Later in 2018, the Government of India established the Competition Law Review Committee ("CLRC") to propose revisions to the Competition Act 2002, recognising these inherent constraints. In its study, the CLRC noted that because businesses in the digital market have lower turnover, they can easily slip under the radar of competition authorities. The CLRC suggested that deal value thresholds should be implemented to detect acquisitions that do not reach the threshold requirement but have the potential to stifle competition. Then, after examining the CLRC’s recommendations, the Draft Competition Amendment Bill 2020 ("Amendment Bill") was introduced. The Amendment Bill gives central government the discretionary power in introducing measures to evaluate combinations after due consultation with CCI. Such a measure could tackle the problem of killer acquisitions but more substantive steps, such as incorporating regulatory guidelines, could be taken after taking inspiration from the EUMR.


4. KILLER ACQUISITION UNDER EUMR


The upsurge of killer acquisitions, predominantly in the pharmaceutical and technology market, prompted the European Commission (“EC”) to induce major procedural reforms to the EUMR. Before the reforms, the EC lacked pecuniary jurisdiction to review transactions in regards to acquisitions under a certain revenue-based threshold thus missing out on the regulation of the acquisitions of nascent competitors. The void was addressed by the EC through the new guidance on how to apply the referral mechanism provided under Article 22 of EUMR.
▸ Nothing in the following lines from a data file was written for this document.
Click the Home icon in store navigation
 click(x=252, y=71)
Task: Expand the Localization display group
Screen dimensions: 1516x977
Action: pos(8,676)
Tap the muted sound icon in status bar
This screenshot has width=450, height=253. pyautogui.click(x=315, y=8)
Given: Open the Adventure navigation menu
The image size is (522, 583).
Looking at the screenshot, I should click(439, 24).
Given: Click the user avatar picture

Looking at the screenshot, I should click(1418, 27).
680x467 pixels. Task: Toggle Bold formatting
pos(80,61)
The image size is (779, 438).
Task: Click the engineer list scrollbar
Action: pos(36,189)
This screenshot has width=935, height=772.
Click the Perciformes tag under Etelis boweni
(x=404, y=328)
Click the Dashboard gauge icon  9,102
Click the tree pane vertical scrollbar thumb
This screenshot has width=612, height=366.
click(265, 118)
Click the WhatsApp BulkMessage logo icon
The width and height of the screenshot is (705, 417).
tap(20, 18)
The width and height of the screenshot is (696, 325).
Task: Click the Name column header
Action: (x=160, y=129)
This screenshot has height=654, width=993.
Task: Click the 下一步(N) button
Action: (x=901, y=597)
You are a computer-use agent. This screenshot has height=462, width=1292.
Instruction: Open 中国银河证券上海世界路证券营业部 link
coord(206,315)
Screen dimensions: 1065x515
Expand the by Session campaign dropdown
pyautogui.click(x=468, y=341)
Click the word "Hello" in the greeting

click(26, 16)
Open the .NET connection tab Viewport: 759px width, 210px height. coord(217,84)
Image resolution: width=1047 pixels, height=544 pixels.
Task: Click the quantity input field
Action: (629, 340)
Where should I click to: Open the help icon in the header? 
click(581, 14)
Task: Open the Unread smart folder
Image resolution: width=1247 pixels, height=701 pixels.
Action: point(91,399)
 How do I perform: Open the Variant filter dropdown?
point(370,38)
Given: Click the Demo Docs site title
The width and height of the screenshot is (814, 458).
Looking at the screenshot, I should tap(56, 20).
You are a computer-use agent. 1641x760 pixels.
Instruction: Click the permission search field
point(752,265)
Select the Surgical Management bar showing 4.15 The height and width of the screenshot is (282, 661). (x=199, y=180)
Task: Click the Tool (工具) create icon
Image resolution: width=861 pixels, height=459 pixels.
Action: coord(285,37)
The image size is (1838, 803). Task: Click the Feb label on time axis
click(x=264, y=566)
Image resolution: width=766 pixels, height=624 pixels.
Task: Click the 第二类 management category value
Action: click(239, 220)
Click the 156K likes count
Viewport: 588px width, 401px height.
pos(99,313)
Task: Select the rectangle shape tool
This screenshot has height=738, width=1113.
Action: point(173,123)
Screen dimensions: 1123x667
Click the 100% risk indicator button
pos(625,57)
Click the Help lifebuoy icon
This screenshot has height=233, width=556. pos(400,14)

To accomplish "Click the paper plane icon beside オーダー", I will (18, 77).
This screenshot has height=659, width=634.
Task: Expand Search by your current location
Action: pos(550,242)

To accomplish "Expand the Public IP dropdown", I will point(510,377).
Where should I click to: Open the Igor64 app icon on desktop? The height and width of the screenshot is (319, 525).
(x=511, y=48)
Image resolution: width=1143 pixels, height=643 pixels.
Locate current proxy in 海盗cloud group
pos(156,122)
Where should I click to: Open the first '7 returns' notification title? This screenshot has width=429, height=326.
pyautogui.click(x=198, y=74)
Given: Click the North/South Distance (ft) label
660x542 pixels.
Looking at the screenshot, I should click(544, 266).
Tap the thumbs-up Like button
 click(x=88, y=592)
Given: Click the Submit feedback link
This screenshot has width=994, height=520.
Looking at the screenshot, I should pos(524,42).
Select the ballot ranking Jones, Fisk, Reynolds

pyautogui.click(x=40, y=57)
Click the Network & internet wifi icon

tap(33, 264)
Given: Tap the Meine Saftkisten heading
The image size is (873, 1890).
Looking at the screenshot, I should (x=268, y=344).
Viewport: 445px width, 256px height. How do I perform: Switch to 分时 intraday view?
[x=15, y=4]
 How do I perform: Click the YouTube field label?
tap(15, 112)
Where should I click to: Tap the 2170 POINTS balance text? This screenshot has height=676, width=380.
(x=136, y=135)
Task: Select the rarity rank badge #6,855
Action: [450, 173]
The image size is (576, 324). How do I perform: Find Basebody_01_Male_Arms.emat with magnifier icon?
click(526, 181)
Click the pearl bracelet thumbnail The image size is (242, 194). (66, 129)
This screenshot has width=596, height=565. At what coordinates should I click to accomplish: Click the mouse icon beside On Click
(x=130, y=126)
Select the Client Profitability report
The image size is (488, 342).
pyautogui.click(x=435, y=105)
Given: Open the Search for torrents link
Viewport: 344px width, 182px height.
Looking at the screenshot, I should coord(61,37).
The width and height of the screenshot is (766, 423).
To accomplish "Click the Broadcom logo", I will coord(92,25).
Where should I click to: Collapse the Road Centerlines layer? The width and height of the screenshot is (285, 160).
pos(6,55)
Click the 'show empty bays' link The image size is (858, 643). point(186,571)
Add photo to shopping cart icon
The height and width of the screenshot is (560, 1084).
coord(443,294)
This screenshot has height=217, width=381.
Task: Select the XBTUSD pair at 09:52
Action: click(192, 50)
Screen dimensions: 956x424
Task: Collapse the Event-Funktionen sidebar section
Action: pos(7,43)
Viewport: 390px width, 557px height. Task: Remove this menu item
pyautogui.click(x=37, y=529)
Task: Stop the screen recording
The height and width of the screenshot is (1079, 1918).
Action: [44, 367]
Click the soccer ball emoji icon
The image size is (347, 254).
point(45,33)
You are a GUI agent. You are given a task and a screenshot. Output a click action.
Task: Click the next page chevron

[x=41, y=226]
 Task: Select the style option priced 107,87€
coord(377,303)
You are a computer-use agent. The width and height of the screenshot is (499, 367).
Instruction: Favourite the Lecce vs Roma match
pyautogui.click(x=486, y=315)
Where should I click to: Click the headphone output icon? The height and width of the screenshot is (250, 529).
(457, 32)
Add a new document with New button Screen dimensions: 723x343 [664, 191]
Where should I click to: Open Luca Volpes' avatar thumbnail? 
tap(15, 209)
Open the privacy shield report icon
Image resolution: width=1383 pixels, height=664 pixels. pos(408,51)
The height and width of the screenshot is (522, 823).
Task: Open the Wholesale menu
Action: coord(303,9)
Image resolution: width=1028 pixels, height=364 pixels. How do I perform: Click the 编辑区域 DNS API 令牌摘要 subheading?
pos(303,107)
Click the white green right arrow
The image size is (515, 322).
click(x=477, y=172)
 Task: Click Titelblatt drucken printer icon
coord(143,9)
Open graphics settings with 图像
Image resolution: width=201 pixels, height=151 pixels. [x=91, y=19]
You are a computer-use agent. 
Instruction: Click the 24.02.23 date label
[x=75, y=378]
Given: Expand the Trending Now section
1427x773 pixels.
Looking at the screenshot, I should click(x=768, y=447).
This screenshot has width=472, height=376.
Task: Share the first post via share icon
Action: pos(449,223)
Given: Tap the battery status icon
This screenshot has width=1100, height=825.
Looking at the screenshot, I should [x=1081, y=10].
Article 22 allows the EC to review acquisitions not meeting the EU dimension but having the possibility of significantly affecting the trade and competition within the territory of the Member states. Article 22 was losing significance as concentrations not meeting EU-dimension were taken care of by the national merger controls. However, the rise of innovative markets created an enforcement gap as killer acquisitions were not under the radar of the national merger control for not meeting the turn-over based threshold.


The new guidance emphasises that the EC and National Competition authorities will jointly address acquisitions having the potential to impede effective competition even when the national turn-over threshold for intervention is not met. This will allow the EC to entertain referral requests regarding any acquisition of nascent competitors who may become significant in the future due to their innovations or assets. Thus, killer acquisitions have been taken into cognizance and an attempt to address the anticompetitive effects resulting from it has been taken by the EU through this new guidance.


5. CONCLUSION


The pandemic has triggered the growth of the ed-tech sector and BYJU’s acquisition of Superset comes at a time when everything, including recruitment, is being done online. This pursuit of inorganic growth by BYJU’s will help its expansion in the market while also posing a risk of reduction in potential competition as a consequence. The current law under Section 5 of the Act is inadequate to deal with killer acquisitions as such due to its high statutory threshold. However, the suggested modification under the Amendment Bill is very ambiguous such that it will result in the inconsistent use of discretionary power by the government. Even though the Amendment bill lightly touches upon the possibility of reviewing transactions falling below the statutory threshold, it neither provides as to when this power can be invoked nor any set procedure that needs to be followed. Thus, the Indian competition jurisprudence can take inspiration from the new EU guidelines. The incorporation of regulatory guidelines will help CCI in conducting systematic reviews of such transactions while also providing certainty and consistency in its judgement on killer acquisitions. This way, nascent start-ups will be able to flourish and thrive in a conducive environment free of anti-competitiveness.